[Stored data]
•••

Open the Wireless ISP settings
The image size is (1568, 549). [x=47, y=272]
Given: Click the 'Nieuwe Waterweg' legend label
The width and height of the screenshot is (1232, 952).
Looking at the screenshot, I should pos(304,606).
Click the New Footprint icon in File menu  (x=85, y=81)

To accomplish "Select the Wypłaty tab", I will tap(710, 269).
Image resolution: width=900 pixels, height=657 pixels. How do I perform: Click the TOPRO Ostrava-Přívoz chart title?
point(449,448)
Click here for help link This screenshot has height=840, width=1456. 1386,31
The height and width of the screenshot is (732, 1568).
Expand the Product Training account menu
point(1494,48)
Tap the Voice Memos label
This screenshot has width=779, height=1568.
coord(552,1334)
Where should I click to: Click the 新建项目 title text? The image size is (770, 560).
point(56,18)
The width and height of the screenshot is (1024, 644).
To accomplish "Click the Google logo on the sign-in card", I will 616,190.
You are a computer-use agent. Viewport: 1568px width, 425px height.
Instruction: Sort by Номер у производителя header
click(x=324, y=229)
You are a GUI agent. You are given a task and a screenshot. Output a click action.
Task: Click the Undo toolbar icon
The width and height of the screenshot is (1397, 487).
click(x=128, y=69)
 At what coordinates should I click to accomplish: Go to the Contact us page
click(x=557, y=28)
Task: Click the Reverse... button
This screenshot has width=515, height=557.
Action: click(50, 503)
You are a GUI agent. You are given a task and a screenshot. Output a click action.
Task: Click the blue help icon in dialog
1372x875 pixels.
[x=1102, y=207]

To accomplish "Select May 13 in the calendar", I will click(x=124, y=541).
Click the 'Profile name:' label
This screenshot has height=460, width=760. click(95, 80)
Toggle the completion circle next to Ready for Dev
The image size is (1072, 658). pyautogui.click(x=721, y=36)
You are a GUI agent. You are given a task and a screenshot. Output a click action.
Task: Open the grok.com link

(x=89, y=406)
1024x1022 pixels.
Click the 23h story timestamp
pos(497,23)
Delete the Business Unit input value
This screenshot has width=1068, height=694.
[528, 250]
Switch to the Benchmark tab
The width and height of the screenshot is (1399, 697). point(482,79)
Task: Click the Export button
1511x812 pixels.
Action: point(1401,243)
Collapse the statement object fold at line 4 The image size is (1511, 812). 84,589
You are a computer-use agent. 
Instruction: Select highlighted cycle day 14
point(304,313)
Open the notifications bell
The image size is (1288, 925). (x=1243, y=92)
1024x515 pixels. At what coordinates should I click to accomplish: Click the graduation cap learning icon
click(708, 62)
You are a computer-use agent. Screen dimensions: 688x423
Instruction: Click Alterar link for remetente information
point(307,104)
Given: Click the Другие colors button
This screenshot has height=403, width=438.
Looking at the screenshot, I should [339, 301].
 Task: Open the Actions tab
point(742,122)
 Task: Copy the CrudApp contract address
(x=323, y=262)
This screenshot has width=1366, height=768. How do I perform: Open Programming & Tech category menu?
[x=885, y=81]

•••

__Instructions to follow__. Starting with the first line of the records above, give back each line exactly until the line with "Click the New" has been given as well.

__Response box__.
Open the Wireless ISP settings
The image size is (1568, 549). [x=47, y=272]
Given: Click the 'Nieuwe Waterweg' legend label
The width and height of the screenshot is (1232, 952).
Looking at the screenshot, I should pos(304,606).
Click the New Footprint icon in File menu  (x=85, y=81)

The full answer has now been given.